ACTIVITY: Below are the entries; return every line among them that holds the word "screenshot".

SUPPLIED RECORDS:
· · ·

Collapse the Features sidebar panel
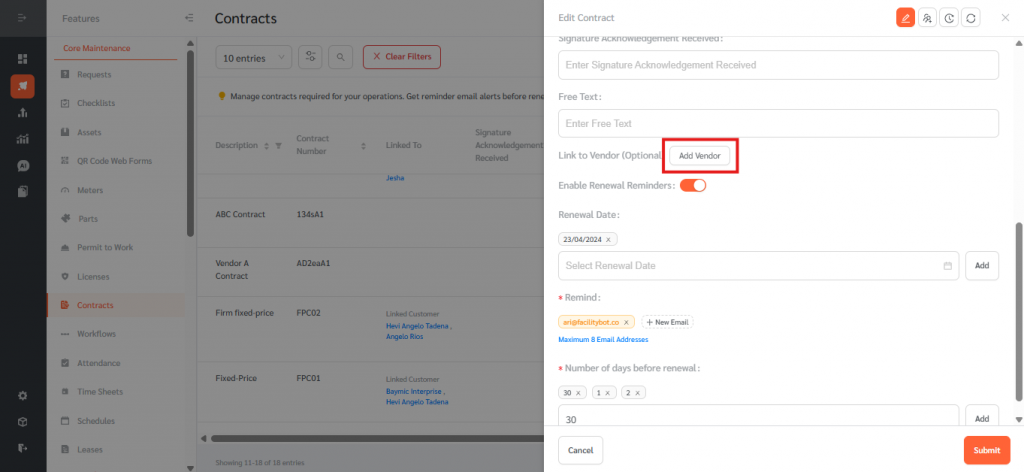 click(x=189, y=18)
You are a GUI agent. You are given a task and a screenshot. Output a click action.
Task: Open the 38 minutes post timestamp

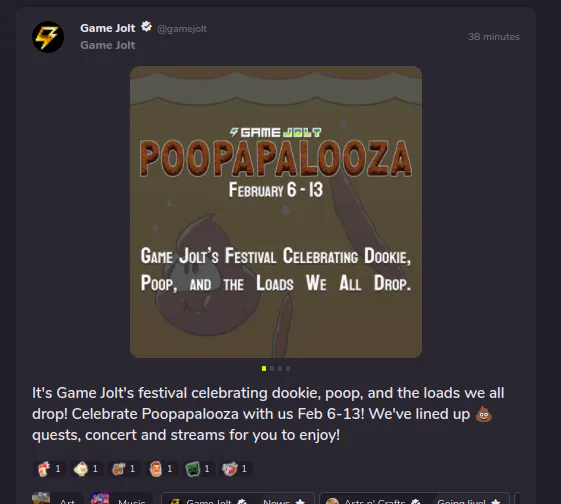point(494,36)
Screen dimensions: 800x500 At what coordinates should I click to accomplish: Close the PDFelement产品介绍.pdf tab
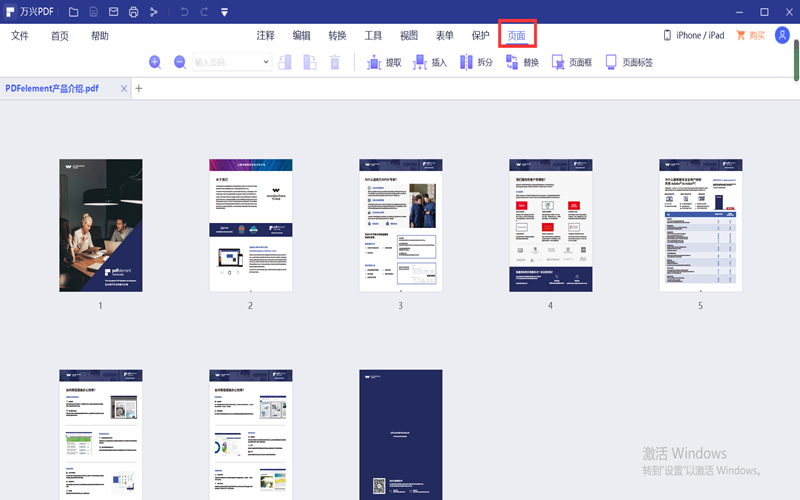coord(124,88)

· · ·

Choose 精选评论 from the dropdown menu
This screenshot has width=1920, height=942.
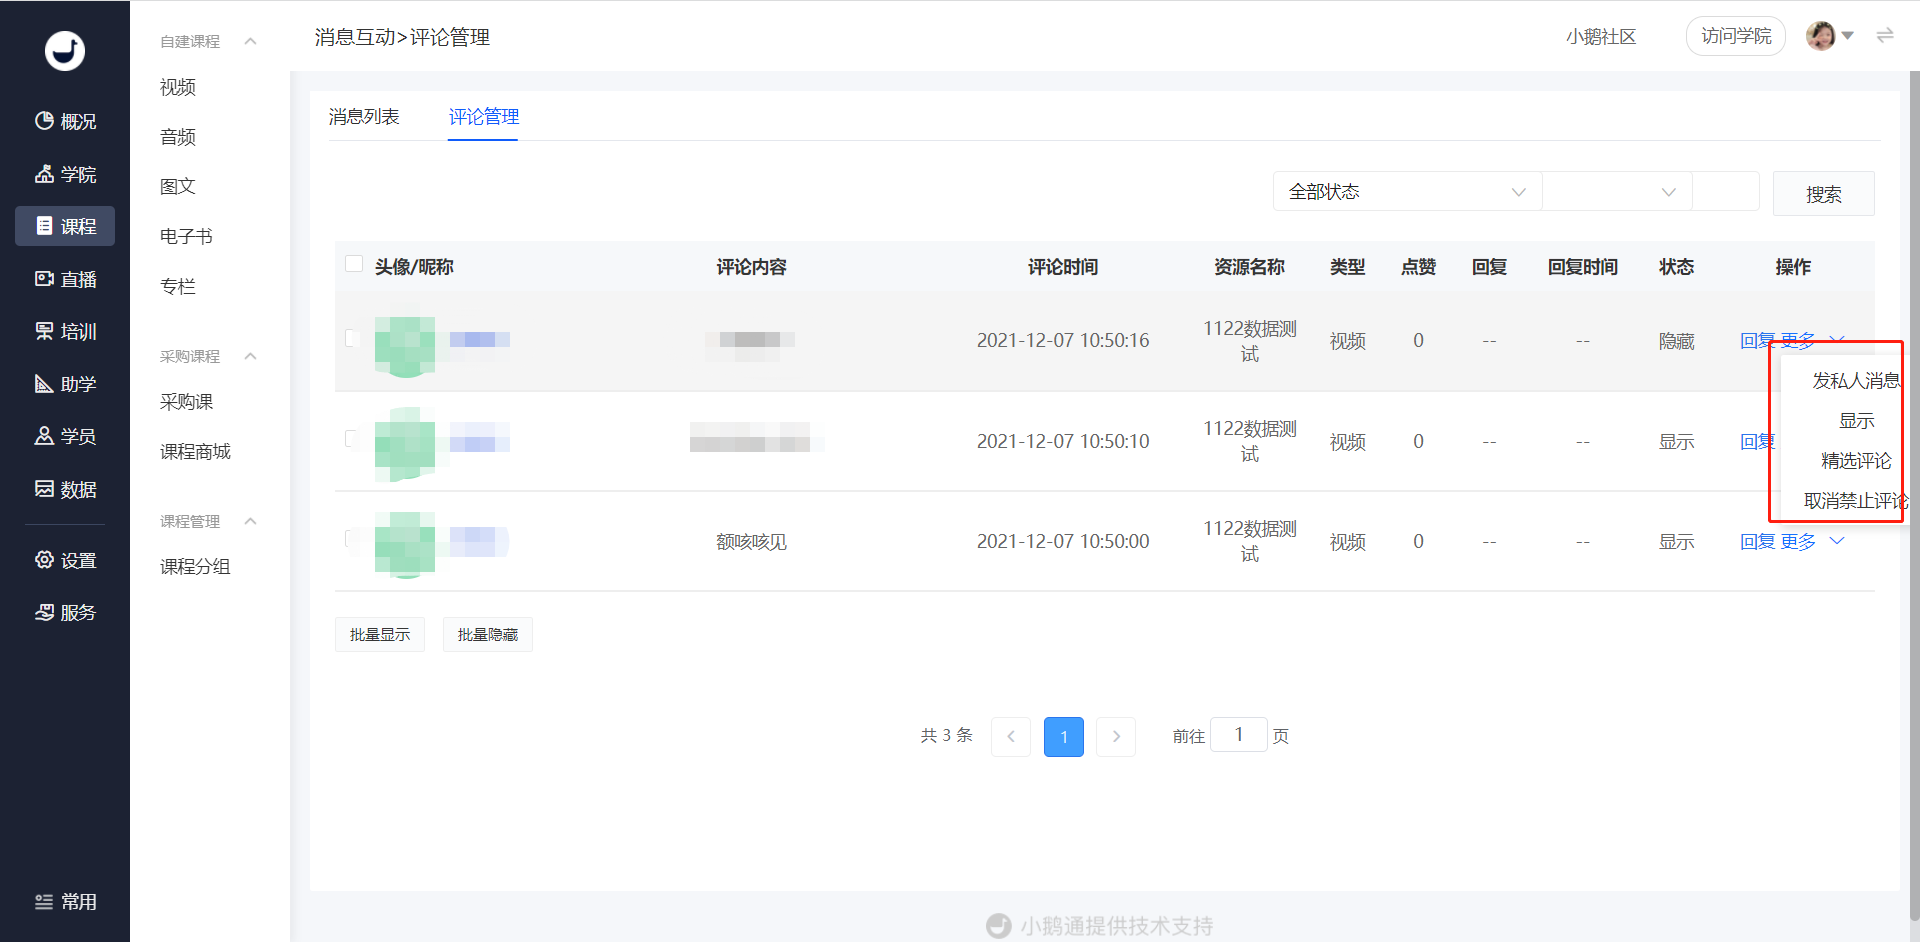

· · ·

EXERCISE OUTPUT:
You are a GUI agent. You are given a task and a screenshot. Output a click action.
This screenshot has width=1920, height=942.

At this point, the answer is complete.